::: DATA SHOWN
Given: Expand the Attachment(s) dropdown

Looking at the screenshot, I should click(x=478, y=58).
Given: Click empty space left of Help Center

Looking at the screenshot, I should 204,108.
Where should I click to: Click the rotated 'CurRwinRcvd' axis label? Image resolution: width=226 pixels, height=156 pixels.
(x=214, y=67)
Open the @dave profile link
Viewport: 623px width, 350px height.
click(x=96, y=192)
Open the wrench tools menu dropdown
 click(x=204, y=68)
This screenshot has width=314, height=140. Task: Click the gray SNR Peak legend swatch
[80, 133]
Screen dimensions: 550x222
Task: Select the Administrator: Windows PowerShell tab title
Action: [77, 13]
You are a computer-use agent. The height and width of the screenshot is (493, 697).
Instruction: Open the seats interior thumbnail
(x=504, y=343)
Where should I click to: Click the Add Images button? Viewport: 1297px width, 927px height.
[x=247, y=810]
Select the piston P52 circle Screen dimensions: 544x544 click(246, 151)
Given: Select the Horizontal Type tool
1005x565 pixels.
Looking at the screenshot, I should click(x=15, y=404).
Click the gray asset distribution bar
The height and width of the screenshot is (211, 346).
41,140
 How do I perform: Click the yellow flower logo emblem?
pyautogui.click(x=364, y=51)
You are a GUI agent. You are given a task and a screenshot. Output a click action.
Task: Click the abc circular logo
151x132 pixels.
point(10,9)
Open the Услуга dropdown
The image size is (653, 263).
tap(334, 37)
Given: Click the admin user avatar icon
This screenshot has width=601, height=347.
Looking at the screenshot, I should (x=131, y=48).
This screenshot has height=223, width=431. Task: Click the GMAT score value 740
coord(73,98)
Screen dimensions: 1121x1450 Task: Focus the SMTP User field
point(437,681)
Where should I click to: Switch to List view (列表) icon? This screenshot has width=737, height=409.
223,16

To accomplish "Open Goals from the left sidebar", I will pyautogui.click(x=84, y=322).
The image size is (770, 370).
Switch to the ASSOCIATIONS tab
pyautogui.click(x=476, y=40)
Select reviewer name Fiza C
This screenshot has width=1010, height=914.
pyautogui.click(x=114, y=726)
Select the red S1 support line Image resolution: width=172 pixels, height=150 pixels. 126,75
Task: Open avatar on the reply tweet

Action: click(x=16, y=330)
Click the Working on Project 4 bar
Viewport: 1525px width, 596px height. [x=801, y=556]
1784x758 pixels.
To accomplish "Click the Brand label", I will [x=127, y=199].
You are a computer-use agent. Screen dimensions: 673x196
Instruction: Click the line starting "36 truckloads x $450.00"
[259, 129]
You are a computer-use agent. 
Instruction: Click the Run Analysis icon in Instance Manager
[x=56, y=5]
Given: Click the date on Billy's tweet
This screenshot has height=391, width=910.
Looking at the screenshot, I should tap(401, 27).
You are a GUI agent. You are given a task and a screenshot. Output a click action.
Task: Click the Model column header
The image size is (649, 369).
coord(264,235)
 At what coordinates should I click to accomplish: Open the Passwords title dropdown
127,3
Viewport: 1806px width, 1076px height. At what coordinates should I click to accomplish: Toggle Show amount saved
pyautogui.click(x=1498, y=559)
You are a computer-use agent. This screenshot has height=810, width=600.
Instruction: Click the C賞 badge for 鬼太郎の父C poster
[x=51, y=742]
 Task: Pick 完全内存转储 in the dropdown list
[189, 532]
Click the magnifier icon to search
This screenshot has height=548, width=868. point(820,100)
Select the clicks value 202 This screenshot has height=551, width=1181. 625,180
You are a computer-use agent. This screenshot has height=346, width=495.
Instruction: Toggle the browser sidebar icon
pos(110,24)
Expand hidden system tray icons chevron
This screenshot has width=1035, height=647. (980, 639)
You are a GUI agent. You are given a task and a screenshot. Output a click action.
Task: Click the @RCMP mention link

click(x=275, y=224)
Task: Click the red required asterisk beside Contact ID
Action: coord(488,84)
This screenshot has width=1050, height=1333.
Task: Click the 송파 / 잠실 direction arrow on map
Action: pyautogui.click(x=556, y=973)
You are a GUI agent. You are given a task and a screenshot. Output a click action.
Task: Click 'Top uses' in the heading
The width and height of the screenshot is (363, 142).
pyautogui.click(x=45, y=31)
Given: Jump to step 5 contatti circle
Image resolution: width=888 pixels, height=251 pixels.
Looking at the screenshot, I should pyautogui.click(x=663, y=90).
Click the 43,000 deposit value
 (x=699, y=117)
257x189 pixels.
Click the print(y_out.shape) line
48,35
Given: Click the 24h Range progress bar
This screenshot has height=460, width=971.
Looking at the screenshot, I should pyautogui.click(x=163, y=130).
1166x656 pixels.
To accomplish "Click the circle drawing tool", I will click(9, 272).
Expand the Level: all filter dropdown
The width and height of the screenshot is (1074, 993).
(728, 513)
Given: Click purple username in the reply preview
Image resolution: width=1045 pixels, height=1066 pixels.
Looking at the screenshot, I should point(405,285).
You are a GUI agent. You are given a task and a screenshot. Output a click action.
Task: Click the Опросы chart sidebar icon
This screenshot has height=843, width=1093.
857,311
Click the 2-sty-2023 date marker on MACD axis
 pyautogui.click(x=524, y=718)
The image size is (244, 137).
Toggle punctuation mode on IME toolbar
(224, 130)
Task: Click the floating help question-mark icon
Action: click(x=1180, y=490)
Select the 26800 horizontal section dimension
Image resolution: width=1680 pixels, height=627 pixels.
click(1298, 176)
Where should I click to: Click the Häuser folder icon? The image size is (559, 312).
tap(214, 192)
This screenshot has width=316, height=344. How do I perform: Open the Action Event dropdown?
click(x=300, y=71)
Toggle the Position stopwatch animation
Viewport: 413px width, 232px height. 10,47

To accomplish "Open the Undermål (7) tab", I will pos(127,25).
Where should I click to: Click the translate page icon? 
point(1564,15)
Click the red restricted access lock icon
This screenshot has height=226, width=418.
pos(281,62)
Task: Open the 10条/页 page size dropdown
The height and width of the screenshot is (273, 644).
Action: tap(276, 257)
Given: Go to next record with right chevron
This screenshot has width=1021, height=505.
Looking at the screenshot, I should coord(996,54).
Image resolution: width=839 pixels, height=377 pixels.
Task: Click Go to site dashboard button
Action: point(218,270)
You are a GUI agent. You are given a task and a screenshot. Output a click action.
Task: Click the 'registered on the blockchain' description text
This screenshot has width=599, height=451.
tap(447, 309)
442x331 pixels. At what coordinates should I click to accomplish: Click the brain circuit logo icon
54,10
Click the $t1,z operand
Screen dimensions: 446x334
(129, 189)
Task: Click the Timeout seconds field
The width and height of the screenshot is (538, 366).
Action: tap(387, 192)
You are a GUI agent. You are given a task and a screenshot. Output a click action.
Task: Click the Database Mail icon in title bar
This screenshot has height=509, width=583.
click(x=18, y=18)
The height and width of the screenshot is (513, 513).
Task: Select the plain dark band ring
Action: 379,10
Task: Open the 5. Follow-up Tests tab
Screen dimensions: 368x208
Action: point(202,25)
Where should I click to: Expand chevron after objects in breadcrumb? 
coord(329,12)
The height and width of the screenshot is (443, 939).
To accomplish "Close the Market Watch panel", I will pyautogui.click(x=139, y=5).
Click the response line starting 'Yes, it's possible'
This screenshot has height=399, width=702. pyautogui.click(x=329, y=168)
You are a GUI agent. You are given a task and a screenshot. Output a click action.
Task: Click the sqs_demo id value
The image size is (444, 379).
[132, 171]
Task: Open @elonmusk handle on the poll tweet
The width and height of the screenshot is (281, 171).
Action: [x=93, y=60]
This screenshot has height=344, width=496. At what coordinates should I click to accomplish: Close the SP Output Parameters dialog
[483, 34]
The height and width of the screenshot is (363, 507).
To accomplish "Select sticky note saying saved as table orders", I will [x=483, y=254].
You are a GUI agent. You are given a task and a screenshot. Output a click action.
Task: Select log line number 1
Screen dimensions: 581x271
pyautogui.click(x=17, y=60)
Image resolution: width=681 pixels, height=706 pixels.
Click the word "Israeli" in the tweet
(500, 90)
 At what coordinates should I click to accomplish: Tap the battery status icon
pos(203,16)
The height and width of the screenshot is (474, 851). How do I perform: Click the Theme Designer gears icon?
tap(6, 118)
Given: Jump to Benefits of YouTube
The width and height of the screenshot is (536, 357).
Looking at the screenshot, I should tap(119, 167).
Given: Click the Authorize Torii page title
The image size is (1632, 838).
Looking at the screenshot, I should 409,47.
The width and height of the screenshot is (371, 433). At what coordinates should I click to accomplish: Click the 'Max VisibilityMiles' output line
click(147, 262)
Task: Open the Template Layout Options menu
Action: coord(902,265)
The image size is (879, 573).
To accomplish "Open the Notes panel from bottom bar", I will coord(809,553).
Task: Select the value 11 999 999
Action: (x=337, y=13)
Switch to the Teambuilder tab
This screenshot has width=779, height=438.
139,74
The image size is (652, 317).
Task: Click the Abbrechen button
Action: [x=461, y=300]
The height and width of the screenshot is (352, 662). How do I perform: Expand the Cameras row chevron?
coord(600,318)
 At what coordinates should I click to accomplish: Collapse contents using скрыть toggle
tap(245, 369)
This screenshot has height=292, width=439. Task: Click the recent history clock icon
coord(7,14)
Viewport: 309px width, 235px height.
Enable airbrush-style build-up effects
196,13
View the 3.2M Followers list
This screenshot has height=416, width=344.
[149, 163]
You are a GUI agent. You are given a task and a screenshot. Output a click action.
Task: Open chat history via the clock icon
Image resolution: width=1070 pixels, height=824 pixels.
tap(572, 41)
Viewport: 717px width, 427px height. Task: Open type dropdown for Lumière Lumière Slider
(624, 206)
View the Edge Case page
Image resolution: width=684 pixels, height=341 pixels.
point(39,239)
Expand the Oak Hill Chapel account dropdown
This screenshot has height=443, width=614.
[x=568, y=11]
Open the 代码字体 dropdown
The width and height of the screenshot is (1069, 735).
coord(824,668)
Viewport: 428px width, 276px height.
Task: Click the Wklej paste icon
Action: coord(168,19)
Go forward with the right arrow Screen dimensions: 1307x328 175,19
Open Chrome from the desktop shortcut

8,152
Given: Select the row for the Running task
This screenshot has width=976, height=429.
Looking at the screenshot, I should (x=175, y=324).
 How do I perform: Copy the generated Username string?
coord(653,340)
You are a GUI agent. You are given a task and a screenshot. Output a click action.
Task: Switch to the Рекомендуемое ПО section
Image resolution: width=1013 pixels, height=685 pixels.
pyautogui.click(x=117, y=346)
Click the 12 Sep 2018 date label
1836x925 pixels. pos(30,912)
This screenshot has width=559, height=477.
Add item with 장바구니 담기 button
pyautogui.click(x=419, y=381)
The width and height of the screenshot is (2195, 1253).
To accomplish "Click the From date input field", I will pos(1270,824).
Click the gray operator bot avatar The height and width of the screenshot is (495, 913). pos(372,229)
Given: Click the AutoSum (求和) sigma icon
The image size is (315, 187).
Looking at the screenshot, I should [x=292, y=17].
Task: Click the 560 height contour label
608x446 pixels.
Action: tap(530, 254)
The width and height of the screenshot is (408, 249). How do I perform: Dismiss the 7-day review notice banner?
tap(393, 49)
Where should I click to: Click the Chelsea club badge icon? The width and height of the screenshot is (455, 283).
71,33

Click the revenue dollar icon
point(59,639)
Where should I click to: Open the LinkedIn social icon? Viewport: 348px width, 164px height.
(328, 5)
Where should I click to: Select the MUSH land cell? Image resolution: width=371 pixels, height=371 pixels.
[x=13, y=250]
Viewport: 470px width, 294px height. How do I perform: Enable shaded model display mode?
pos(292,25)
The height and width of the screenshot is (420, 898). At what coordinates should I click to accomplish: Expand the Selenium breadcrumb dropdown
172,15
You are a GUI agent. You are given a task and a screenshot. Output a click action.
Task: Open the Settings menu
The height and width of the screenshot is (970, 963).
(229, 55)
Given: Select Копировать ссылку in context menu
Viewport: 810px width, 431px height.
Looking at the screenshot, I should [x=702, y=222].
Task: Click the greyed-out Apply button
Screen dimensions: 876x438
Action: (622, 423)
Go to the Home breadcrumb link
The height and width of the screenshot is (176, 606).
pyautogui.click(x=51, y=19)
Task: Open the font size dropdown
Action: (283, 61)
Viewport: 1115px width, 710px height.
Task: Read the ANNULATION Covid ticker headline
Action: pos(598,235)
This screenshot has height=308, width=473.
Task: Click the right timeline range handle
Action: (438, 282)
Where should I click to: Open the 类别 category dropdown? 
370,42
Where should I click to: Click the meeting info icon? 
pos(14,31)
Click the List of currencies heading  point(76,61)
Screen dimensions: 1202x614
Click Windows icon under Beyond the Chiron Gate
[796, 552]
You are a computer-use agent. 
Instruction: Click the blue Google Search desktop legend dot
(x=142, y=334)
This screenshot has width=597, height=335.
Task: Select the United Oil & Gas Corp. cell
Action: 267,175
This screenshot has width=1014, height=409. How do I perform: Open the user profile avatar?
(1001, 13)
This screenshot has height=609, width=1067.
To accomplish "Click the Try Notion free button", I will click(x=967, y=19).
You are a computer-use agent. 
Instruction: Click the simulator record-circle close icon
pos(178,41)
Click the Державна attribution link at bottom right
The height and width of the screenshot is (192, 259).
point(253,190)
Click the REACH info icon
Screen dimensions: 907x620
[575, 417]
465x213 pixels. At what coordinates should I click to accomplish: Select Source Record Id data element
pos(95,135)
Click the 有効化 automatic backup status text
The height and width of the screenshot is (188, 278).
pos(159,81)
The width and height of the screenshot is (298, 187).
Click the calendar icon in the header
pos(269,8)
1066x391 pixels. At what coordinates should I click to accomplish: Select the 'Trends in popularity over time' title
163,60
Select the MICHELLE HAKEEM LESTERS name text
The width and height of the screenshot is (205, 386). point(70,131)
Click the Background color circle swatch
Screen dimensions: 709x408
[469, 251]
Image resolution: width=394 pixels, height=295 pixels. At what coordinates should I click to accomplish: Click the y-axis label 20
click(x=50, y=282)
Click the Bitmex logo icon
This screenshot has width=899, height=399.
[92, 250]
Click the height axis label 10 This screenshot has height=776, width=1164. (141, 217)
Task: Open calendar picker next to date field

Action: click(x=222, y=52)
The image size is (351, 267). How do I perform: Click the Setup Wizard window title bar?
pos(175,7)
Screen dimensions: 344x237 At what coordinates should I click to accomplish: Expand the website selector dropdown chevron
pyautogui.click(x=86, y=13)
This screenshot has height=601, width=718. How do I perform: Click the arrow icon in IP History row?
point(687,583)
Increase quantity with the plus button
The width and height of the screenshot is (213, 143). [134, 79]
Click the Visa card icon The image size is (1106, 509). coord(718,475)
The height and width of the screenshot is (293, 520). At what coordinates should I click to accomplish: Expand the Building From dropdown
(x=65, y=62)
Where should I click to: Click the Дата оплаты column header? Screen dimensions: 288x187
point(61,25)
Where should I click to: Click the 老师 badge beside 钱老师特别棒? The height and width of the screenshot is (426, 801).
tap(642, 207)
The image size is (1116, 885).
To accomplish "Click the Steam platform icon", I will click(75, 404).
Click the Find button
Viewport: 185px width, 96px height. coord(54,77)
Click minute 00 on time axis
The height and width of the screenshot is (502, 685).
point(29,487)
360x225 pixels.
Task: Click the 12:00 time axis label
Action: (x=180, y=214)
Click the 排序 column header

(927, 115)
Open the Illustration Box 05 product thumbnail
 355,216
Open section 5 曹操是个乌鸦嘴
::::::
• **TASK**: The expected output is one number: how many lines of the data above hold the string "Jump".

• **SOLUTION FOR THIS PROBLEM**: 2